…Leadership calls for support
The President of the Liberia Association of Writers (LAW) has stressed the need for more support to the organization so it would be more active in its operations as new officers take over the mantle of authority from their predecessors.
Samuel G. Dweh made the remarks at the induction ceremony of LAW officials held at the main campus of the University of Liberia.
At the end of the program Dweh told journalists that though the organization has a new leadership to steer its affairs, a lot of challenges still lie ahead of them, alleging that his office met US$15 in the organization’s account, where they were expecting to find over US$3,000 in savings.
He reported that out of an expected L$200,000, his office inherited the amount of L$48,000, an act he termed “a serious challenge that needs to be addressed.”
”In order to make LAW a vibrant institution in Liberia, we need to work together and push the agenda of this institution,’’ Dweh told his colleagues.

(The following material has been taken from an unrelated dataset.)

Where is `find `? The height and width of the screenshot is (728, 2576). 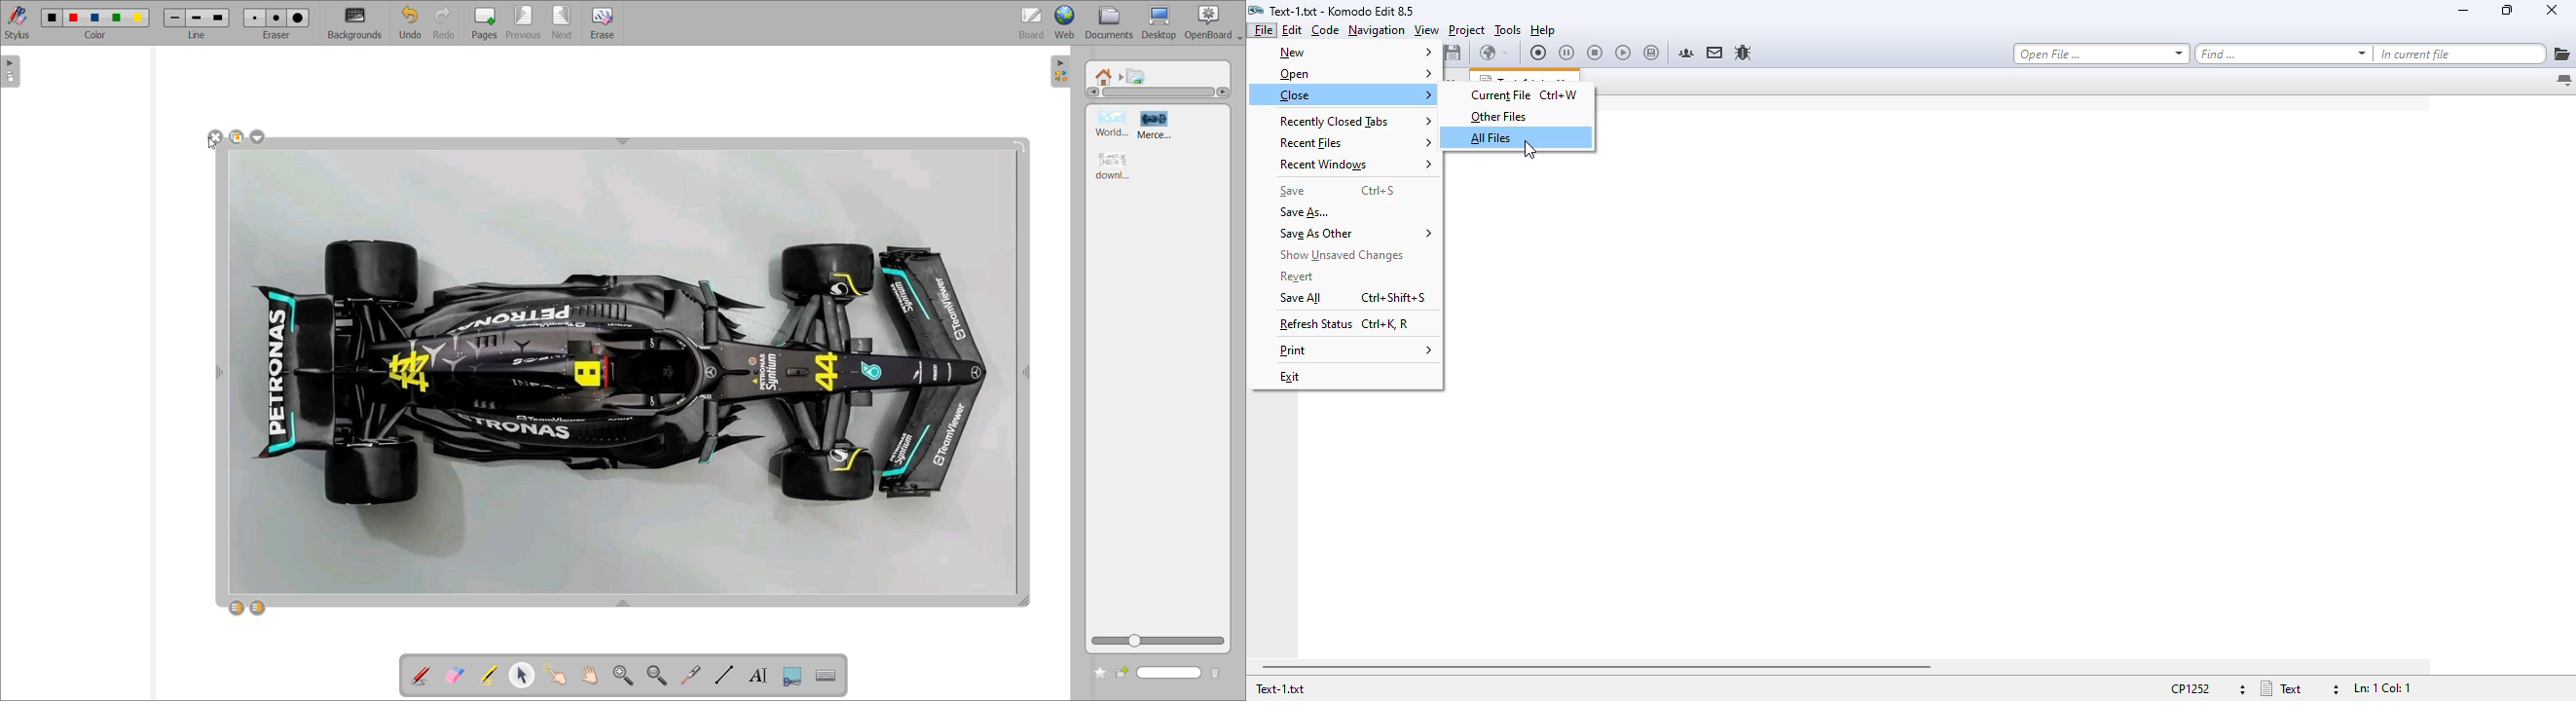 find  is located at coordinates (2283, 54).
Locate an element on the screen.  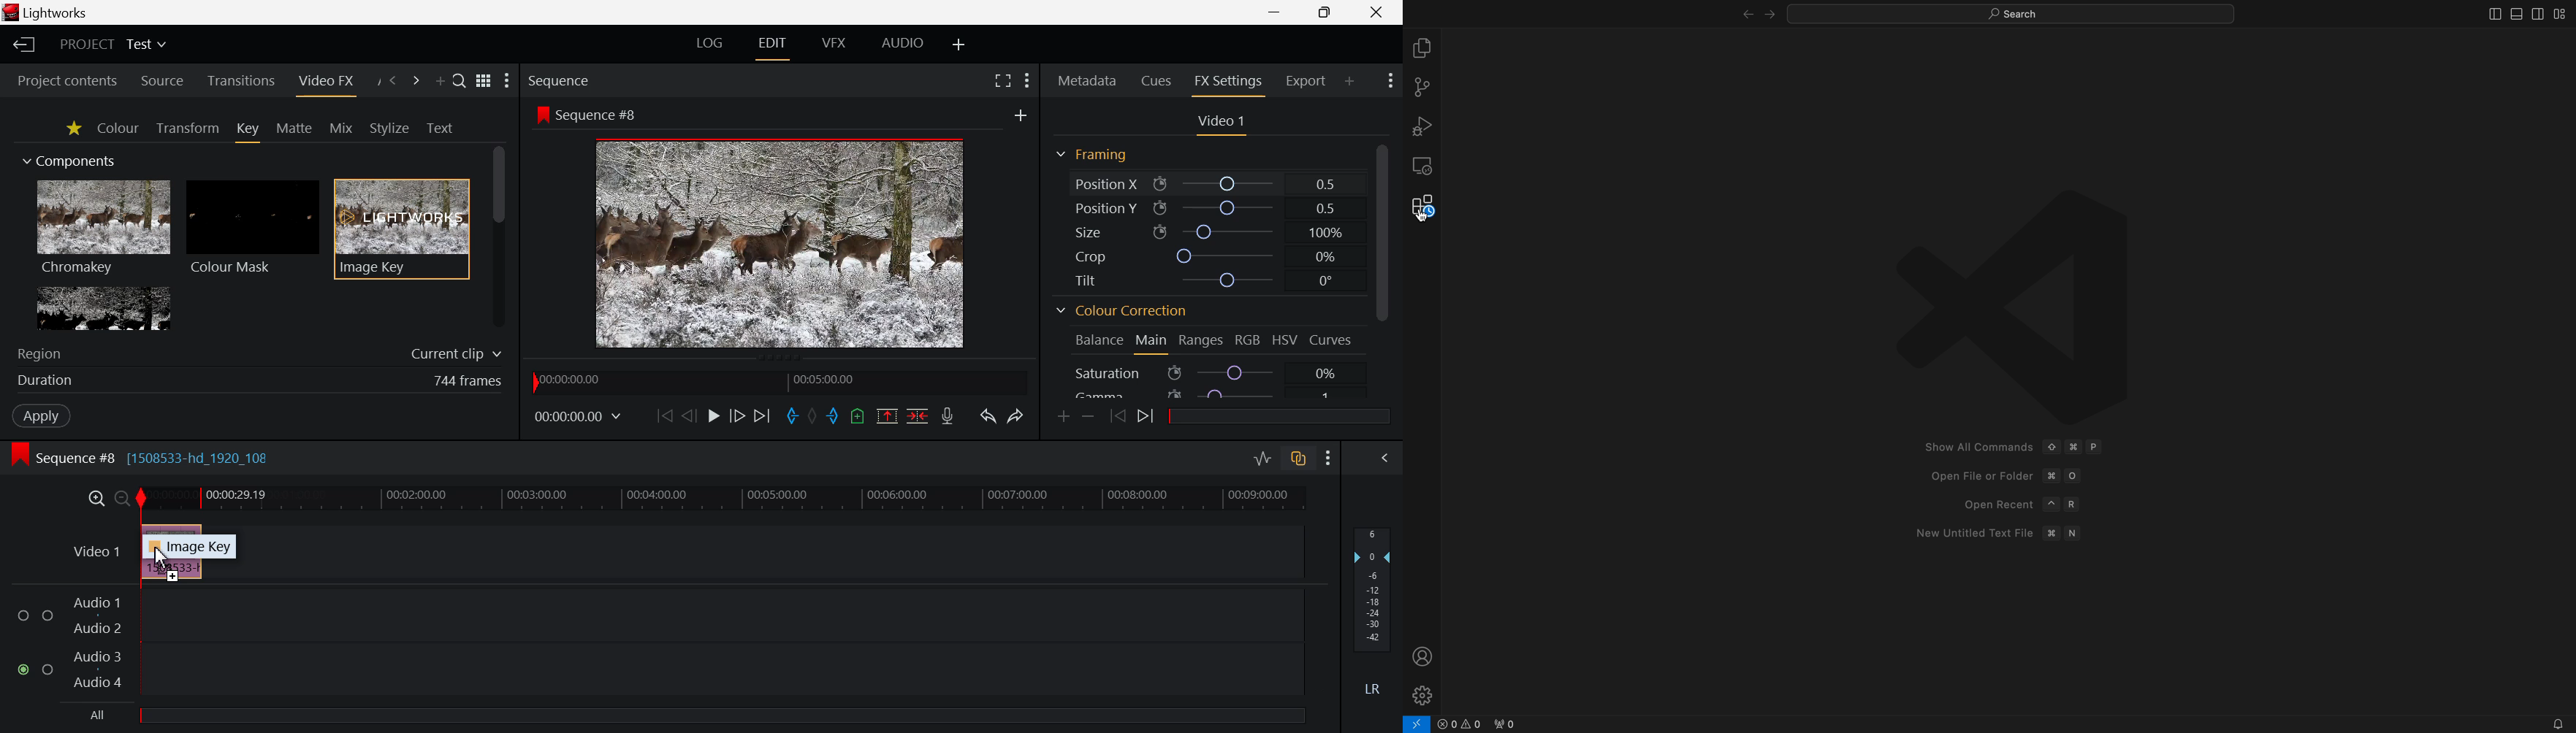
Full Screen is located at coordinates (1002, 80).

President Dweh said despite these challenges, he is going to do everything possible to bring LAW to the international scene, and promised to ensure accountability and transparency during his leadership. The high official of LAW frowned on his predecessor who, according to him, failed the organization by failing to be accountable.

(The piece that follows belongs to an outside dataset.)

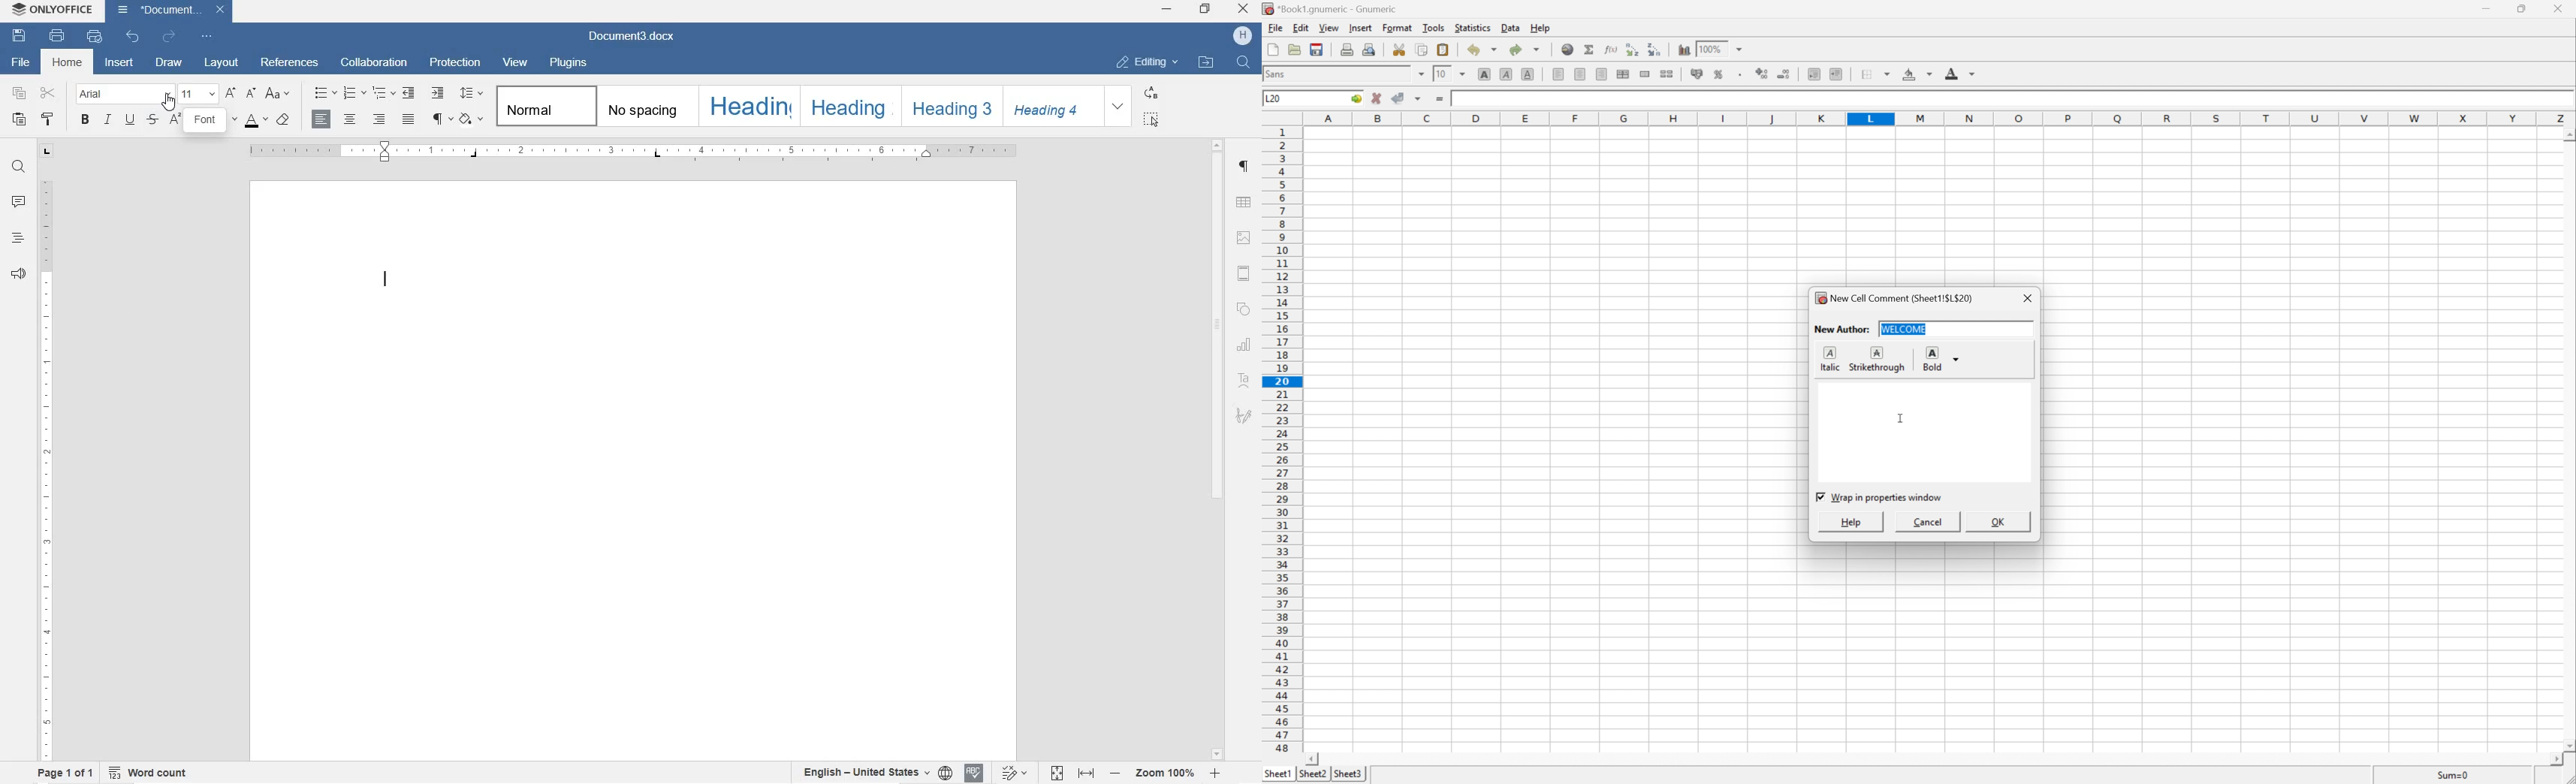 The width and height of the screenshot is (2576, 784). What do you see at coordinates (1483, 73) in the screenshot?
I see `Bold` at bounding box center [1483, 73].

The one time vice president for operations of LAW said he relinquished said position because the then leadership lacked accountability and transparency.
“If you are to perform a particular task and you cannot, it means you have failed. The writers association should write to be publicized, this has to do with visibility,” Dweh noted.

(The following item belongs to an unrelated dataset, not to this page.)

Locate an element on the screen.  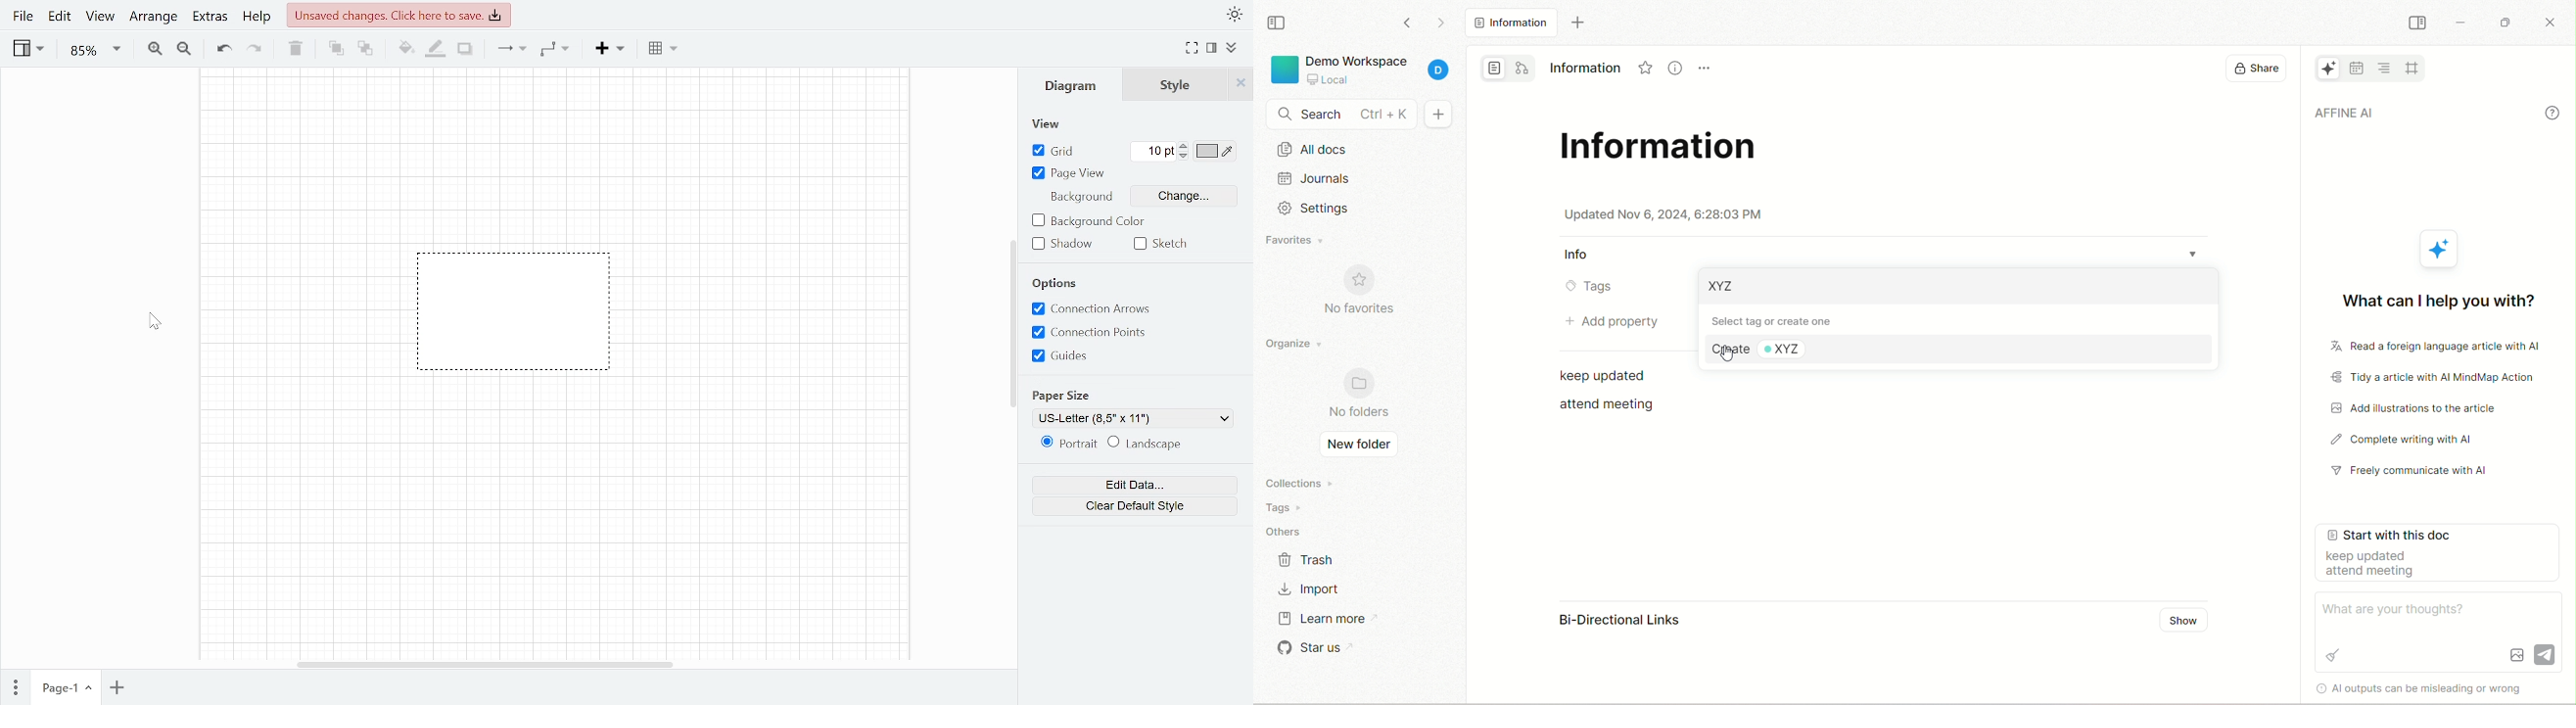
edgeless mode is located at coordinates (1524, 68).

Meanwhile the induction ceremony brought together writers, educators, and representatives from the embassies of China and Ghana among others. Dweh used the medium to extend his sincere thanks and appreciation to the Chinese Embassy for its level of support to the organization.
It may be recalled that the Chinese Embassy donated a desktop computer and assortment of books to the organization.
Meanwhile, making remarks at the end of the induction ceremony, Mr. Keith Neville Asumuyaya Best, encouraged young Liberian writers to get more involved in writing. He noted that it is about time that writers in Liberia put on their thinking cap and work hard to tell the full story of the Liberian society.
Best recalled that over the years, the full Liberian story has not been told, which he said has resulted to Liberians copying foreign cultures. “Learning other people’s culture is good, but ours should be prioritized,” he said.
“The Liberian Association of Writers has a role to play in the transformation of our society. The new leadership should now work very hard to bring the Liberian culture close for people to see and love,” he said.
Best stressed that the need to tell the full Liberian story must first begin with thinking, adding, “He who thinks well, writes well; and as such, this is a good start.”
The keynote speaker said he sees the new leadership of LAW as the dawning of a new day for every Liberian writer.
The newly inducted LAW officials were: Samuel G. Dweh, President; Gbawu Woiwor, Vice President for Administration; Charles Tiah, Vice President for Operations; G. Addy Cummings, General Secretary; Paul N. Walker, Financial Secretary; and Elfreda Johnson, Treasurer.